What I love about these bars is that it’s made from fresh raspberries and it is so easily put together. If you’re like me, and have been making these in the past with raspberry preserve than you might want to try this version. It takes a little more than twisting a jar but the end results is nevertheless very rewarding.
The lemon juice and the zest really bring out the sweetness of the fresh berries. You can even try this recipe with different kind of berries or even mix it up. I like having this with my morning cup of coffee and it even taste wicked warm out of the oven with a generous scoop of vanilla ice cream.
Raspberry Crumb Bar
1 1/2 cup whole wheat flour
1 cup firmly packed light brown sugar
1 1/2 cups rolled oats
1/2 teaspoon salt
1 teaspoon baking powder
1/2 teaspoon baking soda
1/2 teaspoon cinnamon
1/4 teaspoon nutmeg
3/4 cup unsalted cold butter, cut into 1-inch pieces
Preheat oven to 350 degrees F (175 degrees C). Grease one 8 inch square pan, and line with greased foil.
Combine whole wheat flour, sugar, baking soda, baking powder, cinnamon, nutmeg, salt, and rolled oats. Rub in the cold butter using your hands or a pastry blender to form a crumbly mixture.

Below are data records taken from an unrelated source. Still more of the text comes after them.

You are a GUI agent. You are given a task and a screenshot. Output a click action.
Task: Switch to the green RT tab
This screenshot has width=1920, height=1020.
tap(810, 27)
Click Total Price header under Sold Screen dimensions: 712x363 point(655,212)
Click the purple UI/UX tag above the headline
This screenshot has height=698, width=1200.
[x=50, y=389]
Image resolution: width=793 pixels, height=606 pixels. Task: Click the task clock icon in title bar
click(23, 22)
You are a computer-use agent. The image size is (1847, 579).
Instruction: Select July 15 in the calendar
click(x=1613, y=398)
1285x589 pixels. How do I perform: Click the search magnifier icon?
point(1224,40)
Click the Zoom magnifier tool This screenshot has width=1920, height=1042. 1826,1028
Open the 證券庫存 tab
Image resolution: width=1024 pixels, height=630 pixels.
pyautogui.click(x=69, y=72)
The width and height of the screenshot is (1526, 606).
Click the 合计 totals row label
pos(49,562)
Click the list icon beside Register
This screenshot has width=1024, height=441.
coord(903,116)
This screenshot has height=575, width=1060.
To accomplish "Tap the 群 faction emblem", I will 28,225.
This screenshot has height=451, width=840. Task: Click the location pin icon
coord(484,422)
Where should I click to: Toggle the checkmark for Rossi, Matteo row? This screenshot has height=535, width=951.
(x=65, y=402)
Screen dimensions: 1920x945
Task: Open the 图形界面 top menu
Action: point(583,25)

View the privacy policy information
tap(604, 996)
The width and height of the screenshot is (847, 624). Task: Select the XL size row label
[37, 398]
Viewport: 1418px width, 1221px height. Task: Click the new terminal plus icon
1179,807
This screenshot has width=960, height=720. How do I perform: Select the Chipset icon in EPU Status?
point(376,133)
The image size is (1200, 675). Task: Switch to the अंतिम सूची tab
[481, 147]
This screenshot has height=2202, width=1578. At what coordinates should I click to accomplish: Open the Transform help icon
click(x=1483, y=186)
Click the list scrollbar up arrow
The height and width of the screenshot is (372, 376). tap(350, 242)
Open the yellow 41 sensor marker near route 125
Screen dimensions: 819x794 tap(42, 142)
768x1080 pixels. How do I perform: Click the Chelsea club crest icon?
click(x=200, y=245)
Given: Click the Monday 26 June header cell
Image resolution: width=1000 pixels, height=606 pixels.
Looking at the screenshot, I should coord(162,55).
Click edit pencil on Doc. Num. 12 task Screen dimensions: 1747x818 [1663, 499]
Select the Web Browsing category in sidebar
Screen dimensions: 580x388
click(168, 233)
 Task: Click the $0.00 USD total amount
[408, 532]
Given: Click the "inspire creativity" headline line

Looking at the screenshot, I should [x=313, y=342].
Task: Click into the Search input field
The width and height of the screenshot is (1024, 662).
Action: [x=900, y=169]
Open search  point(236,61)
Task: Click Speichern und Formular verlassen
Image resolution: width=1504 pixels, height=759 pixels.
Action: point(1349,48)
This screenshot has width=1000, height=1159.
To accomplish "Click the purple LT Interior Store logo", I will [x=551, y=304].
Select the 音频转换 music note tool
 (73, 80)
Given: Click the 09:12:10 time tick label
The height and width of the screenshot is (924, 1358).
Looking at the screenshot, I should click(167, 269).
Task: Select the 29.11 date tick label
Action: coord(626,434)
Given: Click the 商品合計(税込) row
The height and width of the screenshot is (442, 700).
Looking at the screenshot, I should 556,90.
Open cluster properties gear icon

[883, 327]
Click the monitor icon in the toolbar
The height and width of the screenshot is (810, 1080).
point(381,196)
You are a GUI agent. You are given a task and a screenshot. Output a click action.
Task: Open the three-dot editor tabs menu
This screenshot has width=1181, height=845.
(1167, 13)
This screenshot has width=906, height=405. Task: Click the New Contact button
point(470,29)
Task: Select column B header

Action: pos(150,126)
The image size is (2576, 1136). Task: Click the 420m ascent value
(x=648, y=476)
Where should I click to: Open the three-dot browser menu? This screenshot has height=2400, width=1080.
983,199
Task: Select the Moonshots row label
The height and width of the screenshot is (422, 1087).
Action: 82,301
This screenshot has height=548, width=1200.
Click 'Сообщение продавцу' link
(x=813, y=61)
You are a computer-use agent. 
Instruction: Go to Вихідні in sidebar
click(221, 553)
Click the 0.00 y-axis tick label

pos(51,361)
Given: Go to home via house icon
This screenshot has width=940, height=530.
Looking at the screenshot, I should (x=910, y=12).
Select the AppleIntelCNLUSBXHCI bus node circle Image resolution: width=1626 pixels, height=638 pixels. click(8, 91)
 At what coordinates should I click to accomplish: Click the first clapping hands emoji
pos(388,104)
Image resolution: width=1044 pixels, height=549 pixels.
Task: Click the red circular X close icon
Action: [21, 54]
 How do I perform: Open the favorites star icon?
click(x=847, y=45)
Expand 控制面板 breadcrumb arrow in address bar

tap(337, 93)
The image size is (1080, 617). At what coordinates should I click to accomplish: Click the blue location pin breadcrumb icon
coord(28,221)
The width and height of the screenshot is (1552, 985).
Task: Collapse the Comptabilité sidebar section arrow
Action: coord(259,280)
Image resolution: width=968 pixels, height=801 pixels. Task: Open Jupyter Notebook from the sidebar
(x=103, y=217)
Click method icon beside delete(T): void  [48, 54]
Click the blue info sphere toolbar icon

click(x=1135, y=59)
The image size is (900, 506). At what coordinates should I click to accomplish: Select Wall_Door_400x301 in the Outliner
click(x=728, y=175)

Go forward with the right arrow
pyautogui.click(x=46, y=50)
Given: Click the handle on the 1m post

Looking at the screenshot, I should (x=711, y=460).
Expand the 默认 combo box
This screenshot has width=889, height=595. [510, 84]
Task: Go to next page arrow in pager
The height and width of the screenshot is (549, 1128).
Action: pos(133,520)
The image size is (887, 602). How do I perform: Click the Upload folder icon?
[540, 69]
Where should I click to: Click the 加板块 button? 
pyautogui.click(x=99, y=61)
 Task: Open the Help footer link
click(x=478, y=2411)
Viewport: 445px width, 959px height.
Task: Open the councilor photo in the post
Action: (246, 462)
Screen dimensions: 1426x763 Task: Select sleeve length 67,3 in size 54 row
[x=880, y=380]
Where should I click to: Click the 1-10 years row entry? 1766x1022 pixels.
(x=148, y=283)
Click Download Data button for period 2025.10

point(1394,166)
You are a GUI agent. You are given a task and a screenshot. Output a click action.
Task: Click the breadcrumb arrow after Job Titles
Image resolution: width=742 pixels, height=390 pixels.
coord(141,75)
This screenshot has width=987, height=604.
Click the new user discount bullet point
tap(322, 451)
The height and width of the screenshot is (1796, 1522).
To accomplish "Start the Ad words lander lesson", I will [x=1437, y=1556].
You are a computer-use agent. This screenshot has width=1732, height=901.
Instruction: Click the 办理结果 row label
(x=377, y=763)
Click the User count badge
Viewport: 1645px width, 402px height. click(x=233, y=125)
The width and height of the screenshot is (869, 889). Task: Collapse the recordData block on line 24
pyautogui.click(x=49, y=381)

Press 2 cups of the mixture into the bottom of the prepared pan.
Spread the raspberry filling to within 1/4 inch of the edge. Sprinkle the remaining crumb mixture over the top, and lightly press it into the filling.
Bake for 35 to 40 minutes in preheated oven, or until lightly browned. Allow to cool before cutting into bars.
For the raspberry filling:
3 tablespoon powdered sugar
2 tablespoon honey
1 tablespoon grated lemon zest
1 teaspoon vanilla extract
2 tablespoons corn starch
1 1/2 cup fresh raspberries
1/4 cup fresh lemon juice
Make the raspberry filling: In a medium bowl, mix together sugar, honey, lemon zest, vanilla, corn starch and lemon juice. Then, toss in the raspberries gently using your hands until the raspberries are evenly coated.